Maar heeft Ataturk deze 'genocide' bewust laten uitvoeren? Iets verderop zit een keurig geschoren vijftiger thee te drinken. De krant Sozcu, die alleen ruimte heeft voor stukken waarin Ataturk opgehemeld wordt, ligt opengesagen op tafel. De man heeft zijn oren gespitst en luistert aandachtig naar Solgun. Voor de schrijver is de tijd van het zwijgen achter de rug, wie er ook meeluistert. Hij antwoordt: "Het is een grote belediging aan het adres van Mustafa Kamal Ataturk om te beweren dat hij niet op de hoogte was van Dersim. De man was tot zijn laatste adem oppermachtig.

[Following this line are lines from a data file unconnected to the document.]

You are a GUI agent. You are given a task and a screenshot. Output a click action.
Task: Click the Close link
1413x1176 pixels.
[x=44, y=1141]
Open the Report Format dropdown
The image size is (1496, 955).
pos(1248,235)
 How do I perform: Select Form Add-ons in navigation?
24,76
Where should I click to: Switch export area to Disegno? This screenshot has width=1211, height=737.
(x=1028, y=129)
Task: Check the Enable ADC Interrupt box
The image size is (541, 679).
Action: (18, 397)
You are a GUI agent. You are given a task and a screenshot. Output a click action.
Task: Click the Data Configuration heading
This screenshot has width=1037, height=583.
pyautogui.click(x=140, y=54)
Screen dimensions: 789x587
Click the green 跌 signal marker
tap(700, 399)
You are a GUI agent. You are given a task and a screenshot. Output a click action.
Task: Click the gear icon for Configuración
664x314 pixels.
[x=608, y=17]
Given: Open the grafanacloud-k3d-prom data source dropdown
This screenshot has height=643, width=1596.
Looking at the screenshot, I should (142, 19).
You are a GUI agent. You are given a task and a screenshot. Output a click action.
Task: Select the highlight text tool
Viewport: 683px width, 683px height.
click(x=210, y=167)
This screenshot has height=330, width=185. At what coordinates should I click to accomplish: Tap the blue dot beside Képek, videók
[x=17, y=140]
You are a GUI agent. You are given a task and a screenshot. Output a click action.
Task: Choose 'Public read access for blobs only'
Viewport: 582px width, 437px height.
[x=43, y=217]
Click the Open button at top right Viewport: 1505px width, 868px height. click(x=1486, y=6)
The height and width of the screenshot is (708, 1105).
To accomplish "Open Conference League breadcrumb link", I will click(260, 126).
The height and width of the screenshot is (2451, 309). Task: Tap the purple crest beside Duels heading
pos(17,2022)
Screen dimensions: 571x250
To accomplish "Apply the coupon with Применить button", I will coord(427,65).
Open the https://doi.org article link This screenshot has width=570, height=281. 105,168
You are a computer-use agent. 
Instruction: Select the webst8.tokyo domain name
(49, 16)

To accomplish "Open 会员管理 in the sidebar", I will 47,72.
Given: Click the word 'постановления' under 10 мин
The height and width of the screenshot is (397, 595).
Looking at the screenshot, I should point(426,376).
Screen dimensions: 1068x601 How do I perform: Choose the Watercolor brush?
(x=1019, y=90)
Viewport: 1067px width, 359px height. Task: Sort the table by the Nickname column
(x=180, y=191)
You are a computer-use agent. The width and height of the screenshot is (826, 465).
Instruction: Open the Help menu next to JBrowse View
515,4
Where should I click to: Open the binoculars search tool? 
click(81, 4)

Bij de opening van het parlement heeft hij de regering gefeliciteerd met de succesvolle actie in Dersim. Er zijn foto's van hem en van zijn peetdochter Sabiha Gokcen. Ze staan voor een vliegtuig. Even later zou zijn peetdochter als eerste vrouwelijke gevechtspiloot de lucht ingaan om de dorpen van Dersim plat te bombarderen. Wist Ataturk soms niet waar Sabiha Gokcen naar toe vloog? Het is de hoogste tijd dat we in Turkije de rol van Ataturk in Dersim eens goed gaan bestuderen en dat alle archieven van de staat openbaar worden gemaakt."
De stille man met de boze blik staat nu op. Hij laat zijn krant achter en wandelt de koude straat in.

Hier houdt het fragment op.